The Museum of Romantic Life was Dutch painter Ary Scheffer’s residence from 1830 onwards.
He, who was a renowned painter and a friend of King Louis-Phillipe’s, chose to live in this charming house, which was located in what was then the New-Athens area, an up and coming new republic of the arts and letters.
His residence was famous for receiving many artists of the likes of George Sand, Chopin, Liszt and Delacroix, amongst others.
The Museum is small, charming and absolutely representative of a 1830’s and beyond arts-oriented bourgeois house.
Portrait of the Princess of Joinville by Ary Scheffer
George Sand’s drawing room
The Concert – Eugène Devéria – 1832
Papaver Somniferum – Pierre- Joseph Redouté – 1839
Yet, it is obviously George Sand’s regular visits that drew my attention. The Museum has preserved numerous pieces of memorabilia linked to this writer, be they notes, drawings or personal belongings.
The French public often remembers George Sand for her pastoral novels, such as “The Devil’s Pool”, published in 1846 or “Little Fadette”, published in 1849, or even still the popular and harmless image of the “Good Lady of Nohant” growing old.
Personally, I remember “Mauprat”, published in 1837, a philosophical fable retracing a young, provincial aristocratic man’s path to learning about life. He first learns through cruelty, then love and education.
I am less receptive to the cliche image of the “Good Lady of Nohant” than to that of the strong feminine figure, who lived outside the bounds of social norms, a modern, and slightly revolutionary woman.
George Sand by Clésinger – 1847
George Sand’s mansion in Nohan – Vincente Santaolaria – 1917
She whose birth name was Aurore Dupin, and whose blood was equally popular and aristocratic, was considered scandalous in conservative society because of her masculin patronyme, her habit of wearing men’s clothes, her rejection of the institution of marriage, her numerous lovers – Prosper Mérimée, Alfred de Musset, Frédéric Chopin, to mention a few – and her firm political beliefs in republicanism and socialism.

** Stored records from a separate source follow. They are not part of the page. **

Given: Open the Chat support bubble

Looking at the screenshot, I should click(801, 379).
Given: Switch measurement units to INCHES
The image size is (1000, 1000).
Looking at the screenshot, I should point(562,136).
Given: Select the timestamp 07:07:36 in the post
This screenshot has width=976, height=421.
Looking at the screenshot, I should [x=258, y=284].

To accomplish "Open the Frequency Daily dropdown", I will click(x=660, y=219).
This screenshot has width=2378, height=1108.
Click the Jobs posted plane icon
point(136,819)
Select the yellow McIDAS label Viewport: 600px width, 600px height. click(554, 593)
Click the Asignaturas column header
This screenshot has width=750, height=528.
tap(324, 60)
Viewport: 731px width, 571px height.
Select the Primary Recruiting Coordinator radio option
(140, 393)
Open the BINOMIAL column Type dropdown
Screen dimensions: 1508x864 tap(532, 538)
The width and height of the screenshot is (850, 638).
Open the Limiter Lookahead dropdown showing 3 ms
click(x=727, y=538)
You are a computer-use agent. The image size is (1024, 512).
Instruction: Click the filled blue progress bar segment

Her first three novels, “Indiana”, “Valentine” and “Lélia”, magnified the rebellion of women lock inside marriages or convenience and held back by pathetic husbands and cowardly lovers.
Subsequently, her novels magnified the social rebellion of the workers and the poor, and then the political rebellion against royalty.
As a woman writer, she was the subject of absolutely revolting misogynistic attacks.
Charles Baudelaire said that “she was never an artist. She has the notorious fluid style, so dear to the bourgeois. She is silly, she is heavy, she is chatty: the depth of her moral judgment and the refinement of her feelings is equal to that of concierges and gold diggers“.
Edmond de Goncourt considered, when discussing “The Devil’s Pool” that women have a “genius for falsehood”. Had we proceeded to post-mortem examination of women with an original talent, like Mrs Sand, we would find genitals similar to those of men, clitorises that resemble our penises“.
Despite this, her fame at the time was great enough to overshadow the most illustrious contemporary writers, starting with the great Victor Hugo, and her talent was celebrated by many contemporary writers, Hugo included.
Indeed, he wrote her a eulogy, in which he said: “I mourn a deceased, I salute an immortal. George Sand has a unique place in our times. Others are the great men; she is the great woman. During this century, which was meant to mark the end the French Revolution and the beginning the Human Revolution, and equality of the sexes being a part of the equality of men, we needed a strong woman“.